Considérant ce qui suit :
1. Lorsqu’il statue sur un recours dirigé contre une décision rejetant une demande de remise gracieuse d’un indu d’aide personnelle au logement, il appartient au juge administratif, eu égard tant à la finalité de son intervention qu’à sa qualité de juge de plein contentieux, non de se prononcer sur les éventuels vices propres de la décision attaquée, mais d’examiner si une remise gracieuse totale ou partielle est justifiée et de se prononcer lui-même sur la demande en recherchant si, au regard des circonstances de fait dont il est justifié par l’une et l’autre parties à la date de sa propre décision, la situation de précarité du débiteur et sa bonne foi justifient que lui soit accordée une remise. Pour l’examen de ces deux conditions, le juge est ainsi conduit à substituer sa propre appréciation à celle de l’administration. Lorsque l’indu résulte de ce que l’allocataire a omis de déclarer certaines de ses ressources, il y a lieu, pour apprécier la condition de bonne foi de l’intéressé, hors les hypothèses où les omissions déclaratives révèlent une volonté manifeste de dissimulation ou, à l’inverse, portent sur des ressources dépourvues d’incidence sur le droit de l’intéressé aux allocations ou à leur montant, de tenir compte de la nature des ressources ainsi omises, de l’information reçue et de la présentation du formulaire de déclaration des ressources, du caractère réitéré ou non de l’omission, des justifications données par l’intéressé ainsi que de toute autre circonstance de nature à établir que l’allocataire pouvait de bonne foi ignorer qu’il était tenu de déclarer les ressources omises. A cet égard, si l’allocataire a pu légitimement, notamment eu égard à la nature du revenu en cause et de l’information reçue, ignorer qu’il était tenu de déclarer les ressources omises, la réitération de l’omission ne saurait alors suffire à caractériser une fausse déclaration.
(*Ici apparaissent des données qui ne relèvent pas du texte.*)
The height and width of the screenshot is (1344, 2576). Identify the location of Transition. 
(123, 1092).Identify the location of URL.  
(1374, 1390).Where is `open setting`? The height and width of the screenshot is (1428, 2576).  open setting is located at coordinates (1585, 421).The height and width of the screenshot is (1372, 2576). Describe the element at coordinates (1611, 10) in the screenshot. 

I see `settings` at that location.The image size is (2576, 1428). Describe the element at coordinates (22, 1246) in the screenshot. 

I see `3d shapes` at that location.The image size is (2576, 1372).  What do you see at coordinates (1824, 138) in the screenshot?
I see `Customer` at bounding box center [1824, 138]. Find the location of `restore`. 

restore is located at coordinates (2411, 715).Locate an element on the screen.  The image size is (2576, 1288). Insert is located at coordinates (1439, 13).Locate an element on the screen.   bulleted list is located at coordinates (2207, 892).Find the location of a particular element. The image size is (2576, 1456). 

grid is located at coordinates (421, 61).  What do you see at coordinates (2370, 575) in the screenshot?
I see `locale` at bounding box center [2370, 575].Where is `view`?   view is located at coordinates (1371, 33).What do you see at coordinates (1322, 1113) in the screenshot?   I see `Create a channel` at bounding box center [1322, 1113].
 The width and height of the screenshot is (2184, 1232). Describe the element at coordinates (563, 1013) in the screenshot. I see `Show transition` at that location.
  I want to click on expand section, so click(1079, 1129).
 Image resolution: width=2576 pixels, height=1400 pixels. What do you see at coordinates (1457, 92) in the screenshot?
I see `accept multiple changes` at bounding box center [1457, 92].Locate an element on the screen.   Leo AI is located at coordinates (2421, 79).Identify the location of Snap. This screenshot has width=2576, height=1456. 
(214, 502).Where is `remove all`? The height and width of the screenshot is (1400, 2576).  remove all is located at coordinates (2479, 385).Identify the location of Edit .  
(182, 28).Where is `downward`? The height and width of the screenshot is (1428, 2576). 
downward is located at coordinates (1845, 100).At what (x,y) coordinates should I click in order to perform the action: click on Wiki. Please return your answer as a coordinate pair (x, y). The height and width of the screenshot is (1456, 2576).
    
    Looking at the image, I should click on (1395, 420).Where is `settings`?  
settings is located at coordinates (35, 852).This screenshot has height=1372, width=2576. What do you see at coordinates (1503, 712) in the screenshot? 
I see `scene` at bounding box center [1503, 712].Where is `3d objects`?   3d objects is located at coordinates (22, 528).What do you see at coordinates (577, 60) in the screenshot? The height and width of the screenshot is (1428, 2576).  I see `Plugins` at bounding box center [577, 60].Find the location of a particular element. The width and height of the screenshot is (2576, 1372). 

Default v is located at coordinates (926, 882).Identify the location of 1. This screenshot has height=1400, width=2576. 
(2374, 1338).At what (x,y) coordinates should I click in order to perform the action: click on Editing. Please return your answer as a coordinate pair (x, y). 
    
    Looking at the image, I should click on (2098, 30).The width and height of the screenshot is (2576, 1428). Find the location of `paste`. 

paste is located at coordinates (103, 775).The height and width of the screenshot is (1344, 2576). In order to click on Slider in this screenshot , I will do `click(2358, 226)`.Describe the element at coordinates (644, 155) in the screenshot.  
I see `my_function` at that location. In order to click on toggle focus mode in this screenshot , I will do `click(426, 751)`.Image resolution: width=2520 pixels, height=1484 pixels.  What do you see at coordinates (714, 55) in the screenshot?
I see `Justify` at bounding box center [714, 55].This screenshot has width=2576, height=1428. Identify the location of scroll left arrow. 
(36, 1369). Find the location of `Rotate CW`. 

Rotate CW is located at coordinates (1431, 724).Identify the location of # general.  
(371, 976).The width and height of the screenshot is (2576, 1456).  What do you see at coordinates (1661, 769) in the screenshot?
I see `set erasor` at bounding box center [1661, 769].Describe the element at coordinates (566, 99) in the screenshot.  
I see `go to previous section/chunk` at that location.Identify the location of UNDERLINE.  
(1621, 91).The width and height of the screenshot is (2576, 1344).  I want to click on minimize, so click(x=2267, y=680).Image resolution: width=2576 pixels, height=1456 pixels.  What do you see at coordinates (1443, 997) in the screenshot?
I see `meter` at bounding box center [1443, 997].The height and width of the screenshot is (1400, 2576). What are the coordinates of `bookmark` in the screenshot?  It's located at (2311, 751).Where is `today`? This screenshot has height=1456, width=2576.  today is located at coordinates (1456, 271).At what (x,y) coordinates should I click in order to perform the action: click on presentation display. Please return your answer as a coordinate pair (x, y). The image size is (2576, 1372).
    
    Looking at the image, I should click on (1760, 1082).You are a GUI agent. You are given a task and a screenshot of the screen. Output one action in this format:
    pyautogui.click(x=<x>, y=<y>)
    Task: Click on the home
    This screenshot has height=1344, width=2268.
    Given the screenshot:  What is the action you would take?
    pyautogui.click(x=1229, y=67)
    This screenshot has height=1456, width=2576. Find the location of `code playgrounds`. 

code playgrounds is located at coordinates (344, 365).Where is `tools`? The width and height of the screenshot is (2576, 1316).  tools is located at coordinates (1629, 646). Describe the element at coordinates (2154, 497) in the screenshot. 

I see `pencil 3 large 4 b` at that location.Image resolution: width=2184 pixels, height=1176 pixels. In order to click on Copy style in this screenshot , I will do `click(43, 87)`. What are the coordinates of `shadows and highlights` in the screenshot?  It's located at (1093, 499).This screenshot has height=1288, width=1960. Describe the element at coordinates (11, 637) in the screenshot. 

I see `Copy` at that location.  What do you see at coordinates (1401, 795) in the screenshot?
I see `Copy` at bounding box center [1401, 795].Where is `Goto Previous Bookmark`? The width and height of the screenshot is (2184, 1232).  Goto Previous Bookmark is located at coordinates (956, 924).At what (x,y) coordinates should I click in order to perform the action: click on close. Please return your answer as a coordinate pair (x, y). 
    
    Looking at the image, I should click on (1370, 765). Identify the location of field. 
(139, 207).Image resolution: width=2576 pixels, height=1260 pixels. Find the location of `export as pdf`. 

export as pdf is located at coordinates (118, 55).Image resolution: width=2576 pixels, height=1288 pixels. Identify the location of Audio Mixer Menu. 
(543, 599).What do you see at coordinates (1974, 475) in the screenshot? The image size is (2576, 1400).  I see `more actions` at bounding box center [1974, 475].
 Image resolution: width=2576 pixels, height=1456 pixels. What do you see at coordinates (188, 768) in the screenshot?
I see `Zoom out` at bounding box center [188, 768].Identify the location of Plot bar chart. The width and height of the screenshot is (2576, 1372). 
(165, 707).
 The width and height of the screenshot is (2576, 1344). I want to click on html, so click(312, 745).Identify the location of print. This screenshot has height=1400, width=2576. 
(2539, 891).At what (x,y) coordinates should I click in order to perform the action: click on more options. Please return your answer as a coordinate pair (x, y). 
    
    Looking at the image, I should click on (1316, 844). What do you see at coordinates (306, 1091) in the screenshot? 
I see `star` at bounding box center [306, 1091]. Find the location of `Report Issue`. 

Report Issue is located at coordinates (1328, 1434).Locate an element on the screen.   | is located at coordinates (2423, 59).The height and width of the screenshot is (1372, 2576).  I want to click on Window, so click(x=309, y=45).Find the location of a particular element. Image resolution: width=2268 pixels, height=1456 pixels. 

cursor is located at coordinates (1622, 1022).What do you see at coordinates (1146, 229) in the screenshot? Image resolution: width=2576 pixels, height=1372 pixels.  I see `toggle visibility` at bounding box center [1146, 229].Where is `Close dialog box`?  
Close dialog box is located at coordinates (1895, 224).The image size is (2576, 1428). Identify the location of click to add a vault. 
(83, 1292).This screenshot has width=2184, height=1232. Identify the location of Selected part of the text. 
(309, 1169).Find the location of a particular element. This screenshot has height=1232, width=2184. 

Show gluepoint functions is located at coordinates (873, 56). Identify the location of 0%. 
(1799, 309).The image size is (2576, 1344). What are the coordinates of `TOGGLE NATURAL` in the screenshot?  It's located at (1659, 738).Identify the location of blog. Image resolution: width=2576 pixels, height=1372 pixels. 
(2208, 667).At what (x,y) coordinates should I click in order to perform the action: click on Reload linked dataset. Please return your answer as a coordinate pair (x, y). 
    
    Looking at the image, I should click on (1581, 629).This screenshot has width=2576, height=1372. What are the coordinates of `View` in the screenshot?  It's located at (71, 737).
2. En l’espèce, l’indu d’aide personnelle au logement s’établit à 804,02 euros. La caisse d’allocations familiales du Cher soutient, sans être contredite, que les revenus mensuels du foyer de l’intéressée, mariée avec trois enfants à charge, s’élèvent à 2 885 euros, que les prestations perçues par le foyer sont de 940,18 euros et que les frais de logement sont de 585 euros ce qui aboutit à un quotient familial de 925,65 euros. Dans ces conditions, compte tenu du montant de l’indu et des ressources du foyer de la requérante, il ne résulte pas de l’instruction que l’intéressée se trouve dans une situation de précarité financière telle qu’il y aurait lieu de faire droit à sa demande de remise gracieuse de la somme de 804,02 euros.
3. Il résulte de ce qui précède que la requête de Mme A doit être rejetée.
D E C I D E :
Article 1er : La requête de Mme A est rejetée.
Article 2 : Le présent jugement sera notifié à Mme B A et à la caisse d’allocations familiales du Cher.
Rendu public par mise à disposition au greffe le 4 décembre 2024.
Le magistrat désigné,Le greffier,
Jean-Michel DELANDRE Laurent BOUSSIERES
La République mande et ordonne à la ministre du logement et de la rénovation urbaine en ce qui la concerne ou à tous commissaires de justice à ce requis en ce qui concerne les voies de droit commun contre les parties privées de pourvoir à l’exécution de la présente décision.